By Mark Latonero
Facebook is a step away from creating its global Oversight Board for content moderation. While there’s good reason to be skeptical of whether Facebook itself can fix problems like hate speech and disinformation on the platform, we should pay closer attention to how the board proposes to make decisions.
Decisions by Facebook to limit content and speech are often met with intense public criticism. Facebook wants the Oversight Board to take responsibility for these decisions. However, since Facebook will select the board’s initial slate of international experts, it risks becoming stacked with members who would be too deferential to the company. A more central problem is baked into the foundational charter that states the board “will review content enforcement decisions and determine whether they were consistent with Facebook’s content policies and values.” If the board becomes an echo chamber for values dreamed up in Silicon Valley, it will hardly be trusted on the world stage.

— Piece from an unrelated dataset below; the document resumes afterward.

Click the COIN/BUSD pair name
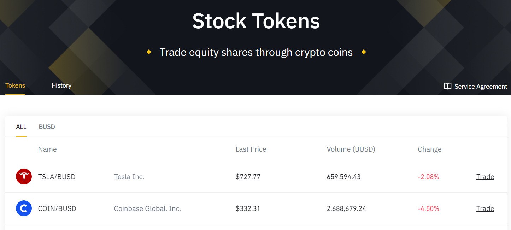The image size is (511, 230). [x=57, y=208]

The bylaws contain a possible path forward. They say the board will “be guided by relevant human-rights principles” and will provide an “analysis of how the board’s decisions have considered or tracked the international human rights implicated by a case.” While the language is slippery, if the board bases its decision-making more explicitly on international human rights, it could gain legitimacy. These rights aren’t defined by Facebook, but by the United Nations’ Universal Declaration on Human Rights, international treaties and human-rights courts.
Still, if the board were to agree to protect all human rights when making decisions, it could lead to novel opinions that could help others grappling with similar challenges. When I spoke with Noah Feldman from Harvard Law School, who came up with the Supreme Court for Facebook concept and advises Mark Zuckerberg, he imagined that other tech companies might one day bring their predicaments to the Oversight Board if they agreed the decision would be binding.

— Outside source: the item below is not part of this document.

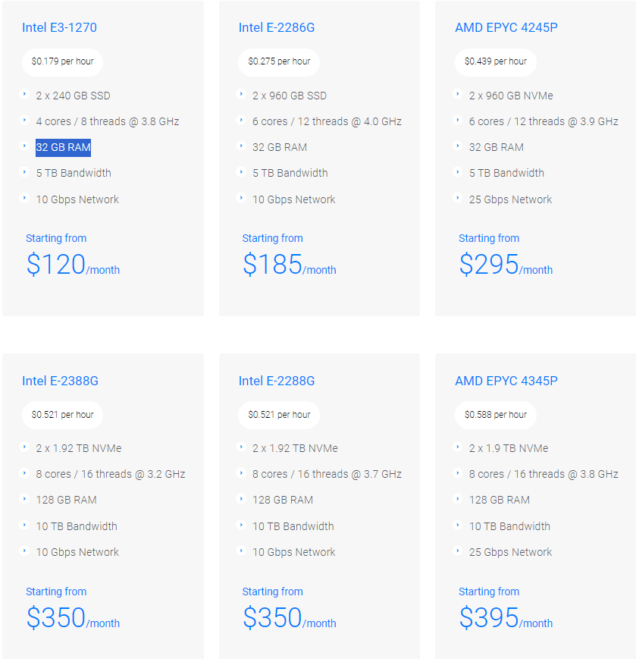Click the $0.588 per hour pill
The height and width of the screenshot is (659, 636).
496,415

The more the board limits its scope, however, the more it will miss the big picture. The board should be fully empowered to make policy recommendations, especially those that may directly challenge the inner workings of Facebook’s revenue models or News Feed algorithm. If the board fails to self-govern, it would leave one clear and extremely challenging message for lawmakers: Facebook must be regulated.
Mark Latonero is a Fellow at the Harvard Kennedy School.